Ankyphages aid symbionts in immune evasion
Jahn et al. (2019) further described a group of phages (hereafter termed “Ankyphages”) that suppresses immune cell function and phagocytosis in eukaryotic cells (reviewed in Leigh 2019). These Ankyphages encode a novel symbiont phage-encoded protein, ANKp, that modulates eukaryote-bacterium interaction by altering the eukaryotes’ physiology in response to bacteria. Specifically, it appears that the phage-encoded Ankyrin protein is secreted from the bacterial cell and downregulates eukaryotic proinflammatory cytokines and phagocytosis in response to ANKp. These experiments were performed in murine cell lines as an experimentally tractable model for sponge-microbe interactions is still lacking. Murine macrophages display many features of a major class of sponge cells (archaeocytes) which, much like macrophages, are single, amboeboid cells that patrol the sponge matrix in search for bacteria to be phagocytosed. Moreover, the major elements involved in mammalian immune signaling were found to be present in sponges. The resulting data show, to our knowledge for the first time, that phage ANKp modulates the eukaryote response to bacteria by downregulating proinflammatory signaling along with reduced phagocytosis rates.

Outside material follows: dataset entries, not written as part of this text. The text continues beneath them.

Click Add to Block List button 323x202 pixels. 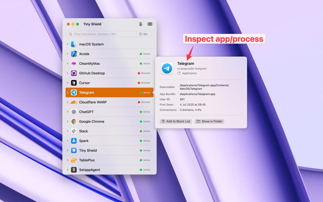(x=176, y=121)
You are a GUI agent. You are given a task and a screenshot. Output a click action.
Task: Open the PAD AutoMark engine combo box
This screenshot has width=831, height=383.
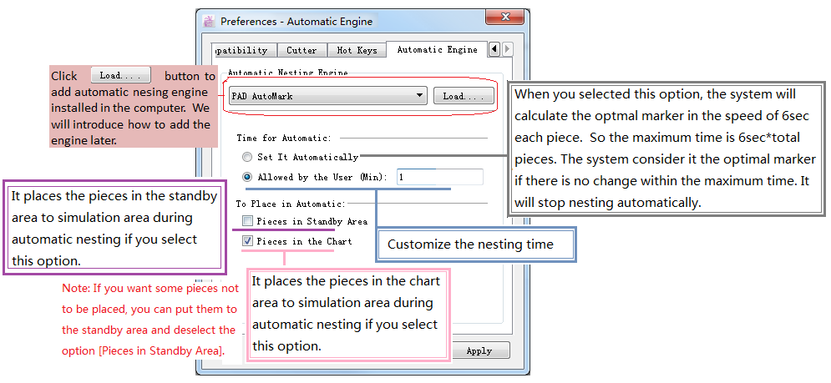(326, 96)
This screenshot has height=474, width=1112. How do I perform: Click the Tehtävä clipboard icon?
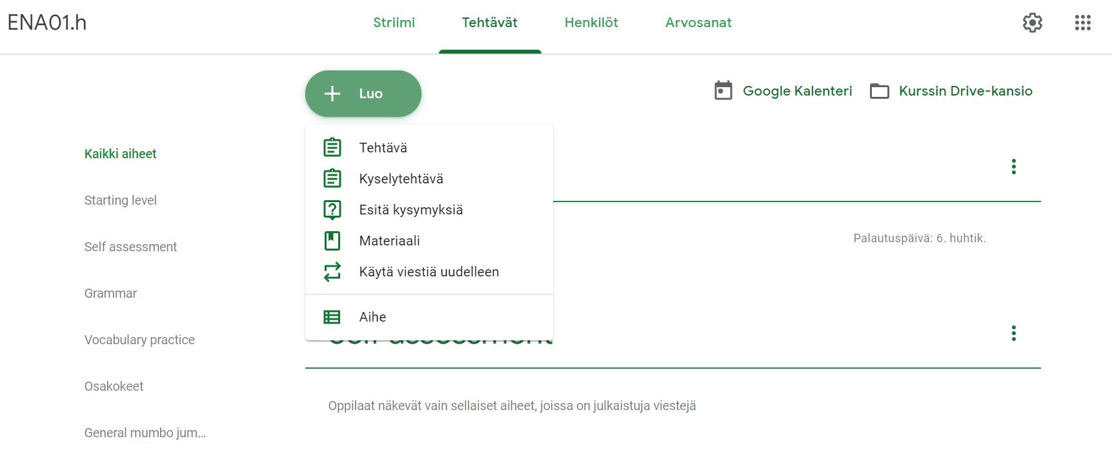332,147
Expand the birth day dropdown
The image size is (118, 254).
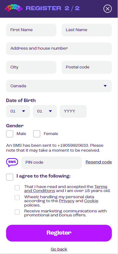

Surprisingly, homology searches revealed that Ankyphages are widely distributed in host-associated environments, including the human oral cavity, gut, and stomach. It is thus tempting to speculate that the role of Ankyphages in mediating the dialogue between bacteria and animal hosts is much more widespread than in the context of marine sponges. In summary, ANKp represents the first secreted phage effector protein that downregulates eukaryote immunity upon exposure to bacteria. This is of relevance to host-microbe symbiosis research in that it provides the functional underpinnings for tripartite phage-bacteria-eukaryote dialogue. Moreover, this finding is of interest in the context of phage therapy as mechanisms to temper host immune responses are urgently sought-after in clinical and medical settings.